[Gegevens over interface-elementen]
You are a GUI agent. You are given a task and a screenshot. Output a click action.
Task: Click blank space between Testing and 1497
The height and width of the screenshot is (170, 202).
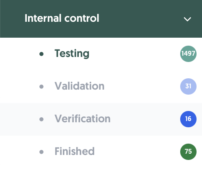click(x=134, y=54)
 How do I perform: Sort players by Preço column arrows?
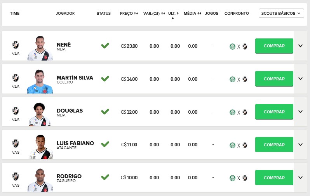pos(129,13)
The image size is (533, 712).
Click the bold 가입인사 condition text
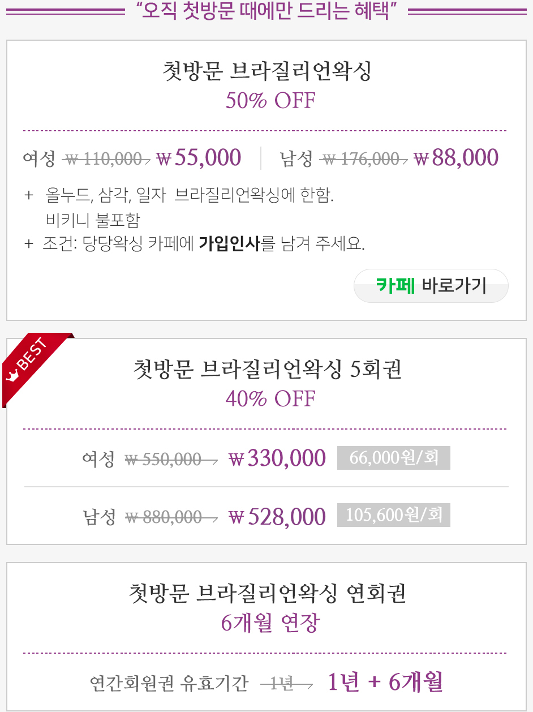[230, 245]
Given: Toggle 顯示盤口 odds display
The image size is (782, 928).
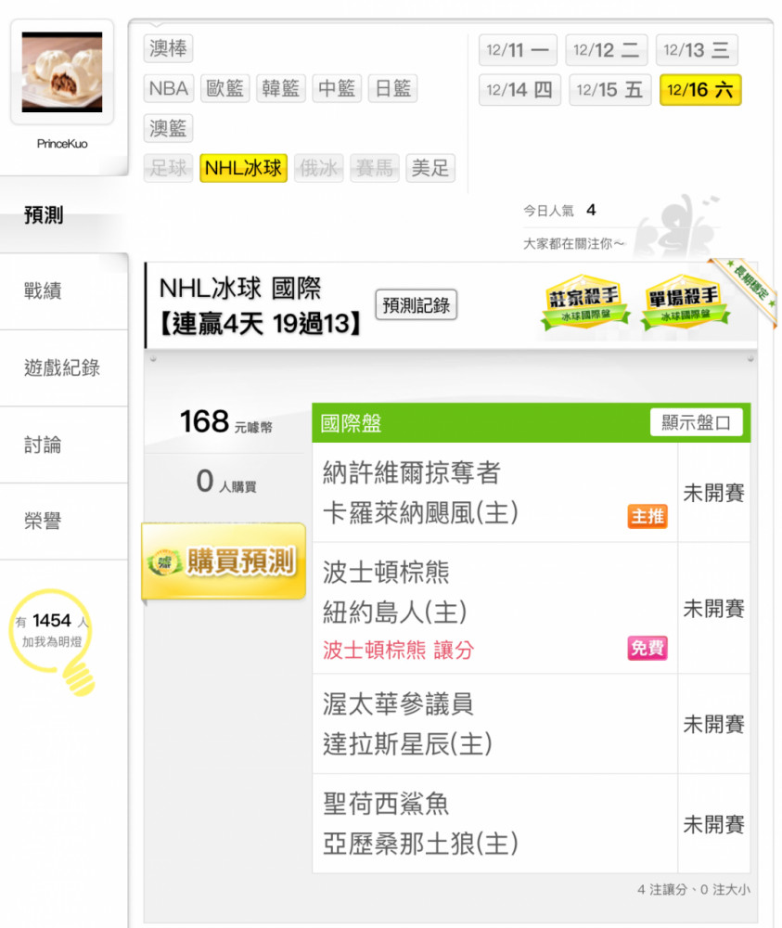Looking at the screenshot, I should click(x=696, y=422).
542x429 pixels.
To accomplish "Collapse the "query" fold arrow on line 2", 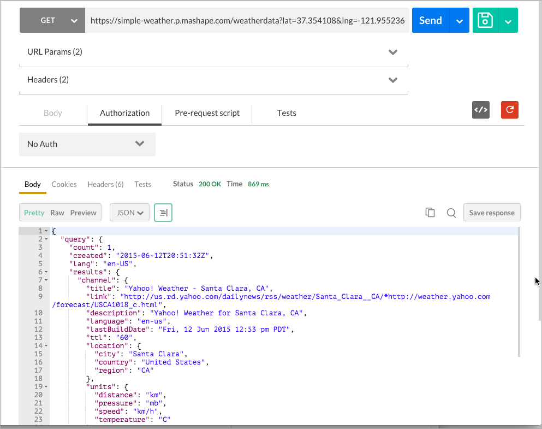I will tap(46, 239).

> _Het doel_: Werk het stuk van het begin van het materiaal tot en met de regel met "pos(129,13)" bij. Vervang daarin "screenshot" door "afbeelding", laat de rest precies zoals het is en laat de afbeeldingen weg in je antwoord.

> _De oplossing_:
You are a GUI agent. You are given a task and a afbeelding. Output a click action.
Task: Click blank space between Testing and 1497
The height and width of the afbeelding is (170, 202).
click(x=134, y=54)
 How do I perform: Sort players by Preço column arrows?
pos(129,13)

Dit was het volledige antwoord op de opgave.